Самолётик малокровный, уподобясь миражу,
оставляет в ярко-тёмной тверди рыхлую межу…
Последним пунктом в моем плане был альманах «Поэзия». Почему я именно туда решил пробиться, сейчас уже трудно сказать. Просто я его регулярно покупал, читал, и там был адрес редакции. Помню какой-то коридор, вдоль которого я шел, вглядываясь в таблички на дверях. Таблички, к сожалению, ничего не говорили об обитателях кабинетов.
— Кого ищешь, друг? Молодой поэт, небось? — неожиданно обратился ко мне проходивший мимо высокий худощавый, приветливо улыбавшийся человек в кожаном пиджаке. Как оказалось, это был поэт Николай Старшинов. Рассказал ему, кто я, откуда приехал, показал папочку со стихами. «Из Донбасса, значит. Жаль, что не шахтёр. А в армии служил? — неожиданно строго спросил он. «Конечно, — ответил я и показал несколько стихотворений армейского цикла. «Ты знаешь, это неплохо, главное, честно, — оценил он, — оставь мне свою папку. Если смогу, помогу, но ничего не обещаю. Очень много молодых хороших авторов».
Я оставил. Старшинов мне так и не написал. Это и не удивительно. Авторов действительно очень много. И тогда, кто-то из молодых подбежал к нему, начал с жаром рассказывать, что нужно куда-то немедленно ехать. На том мы и попрощались. А поэт Николай Старшинов был хороший, и о войне его стихи — одни из лучших. Не зря он у меня спросил тогда именно об армии. Вот его строчки:
Ракет зелёные огни по бледным лицам полоснули.
Пониже голову пригни и, как шальной, не лезь под пули.
Приказ: «Вперёд!» Команда: «Встать!» Опять товарища бужу я.
А кто-то звал родную мать, а кто-то вспоминал — чужую.
Когда, нарушив забытьё, орудия заголосили,
Никто не крикнул: «За Россию!..» А шли и гибли за неё.

++++

# Задание 1:
Пожалуйста, перепишите без изменений строки данных: всё от строки, где есть «Given: Click section», вниз до строки, где есть «coord(913,435)», включая обе.

++++

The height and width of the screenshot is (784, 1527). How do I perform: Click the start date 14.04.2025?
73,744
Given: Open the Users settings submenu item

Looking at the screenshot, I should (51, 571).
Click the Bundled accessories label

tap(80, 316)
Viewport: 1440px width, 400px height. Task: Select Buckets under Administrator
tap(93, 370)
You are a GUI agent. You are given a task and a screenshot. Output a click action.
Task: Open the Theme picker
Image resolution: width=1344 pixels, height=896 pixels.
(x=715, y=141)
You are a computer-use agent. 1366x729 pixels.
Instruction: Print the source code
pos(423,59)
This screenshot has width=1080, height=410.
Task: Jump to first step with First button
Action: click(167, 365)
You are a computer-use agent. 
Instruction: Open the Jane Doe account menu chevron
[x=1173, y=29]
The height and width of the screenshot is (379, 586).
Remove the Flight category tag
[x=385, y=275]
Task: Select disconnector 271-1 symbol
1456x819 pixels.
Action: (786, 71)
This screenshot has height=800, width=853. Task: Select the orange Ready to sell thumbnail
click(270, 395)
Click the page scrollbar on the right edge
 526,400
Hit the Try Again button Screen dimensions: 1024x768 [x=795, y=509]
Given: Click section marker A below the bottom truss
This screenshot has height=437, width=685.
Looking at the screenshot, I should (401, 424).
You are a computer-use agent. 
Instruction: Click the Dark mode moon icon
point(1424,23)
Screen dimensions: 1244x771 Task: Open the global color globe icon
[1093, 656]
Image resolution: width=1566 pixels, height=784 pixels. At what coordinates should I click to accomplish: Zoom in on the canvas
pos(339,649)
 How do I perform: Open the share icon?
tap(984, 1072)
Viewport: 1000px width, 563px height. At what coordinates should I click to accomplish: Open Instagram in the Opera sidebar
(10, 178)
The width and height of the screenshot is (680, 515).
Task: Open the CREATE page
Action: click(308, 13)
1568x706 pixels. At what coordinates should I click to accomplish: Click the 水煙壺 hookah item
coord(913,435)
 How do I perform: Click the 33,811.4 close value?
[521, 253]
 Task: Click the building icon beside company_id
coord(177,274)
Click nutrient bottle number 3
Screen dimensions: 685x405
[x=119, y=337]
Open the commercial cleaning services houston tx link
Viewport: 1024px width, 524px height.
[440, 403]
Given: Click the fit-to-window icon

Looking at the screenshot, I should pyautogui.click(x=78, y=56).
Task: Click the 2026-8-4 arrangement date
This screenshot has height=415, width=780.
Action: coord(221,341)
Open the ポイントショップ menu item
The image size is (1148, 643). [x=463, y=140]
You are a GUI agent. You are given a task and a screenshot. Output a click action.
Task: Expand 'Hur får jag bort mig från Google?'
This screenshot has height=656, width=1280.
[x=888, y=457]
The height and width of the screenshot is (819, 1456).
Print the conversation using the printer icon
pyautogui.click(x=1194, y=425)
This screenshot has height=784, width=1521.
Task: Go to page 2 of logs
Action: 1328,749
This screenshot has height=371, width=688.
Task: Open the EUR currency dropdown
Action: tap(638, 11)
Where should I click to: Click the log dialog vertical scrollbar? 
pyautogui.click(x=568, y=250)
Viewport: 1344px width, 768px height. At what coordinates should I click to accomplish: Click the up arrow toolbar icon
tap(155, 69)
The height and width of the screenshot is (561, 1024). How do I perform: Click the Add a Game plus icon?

++++

# Задание 2:
Кем, согласно отрывку, оказался высокий худощавый человек в кожаном пиджаке?

# Образец ответа 1:
Given: Click section marker A below the bottom truss
This screenshot has height=437, width=685.
Looking at the screenshot, I should (401, 424).
You are a computer-use agent. 
Instruction: Click the Dark mode moon icon
point(1424,23)
Screen dimensions: 1244x771 Task: Open the global color globe icon
[1093, 656]
Image resolution: width=1566 pixels, height=784 pixels. At what coordinates should I click to accomplish: Zoom in on the canvas
pos(339,649)
 How do I perform: Open the share icon?
tap(984, 1072)
Viewport: 1000px width, 563px height. At what coordinates should I click to accomplish: Open Instagram in the Opera sidebar
(10, 178)
The width and height of the screenshot is (680, 515).
Task: Open the CREATE page
Action: click(308, 13)
1568x706 pixels. At what coordinates should I click to accomplish: Click the 水煙壺 hookah item
coord(913,435)

# Образец ответа 2:
Поэтом Николаем Старшиновым.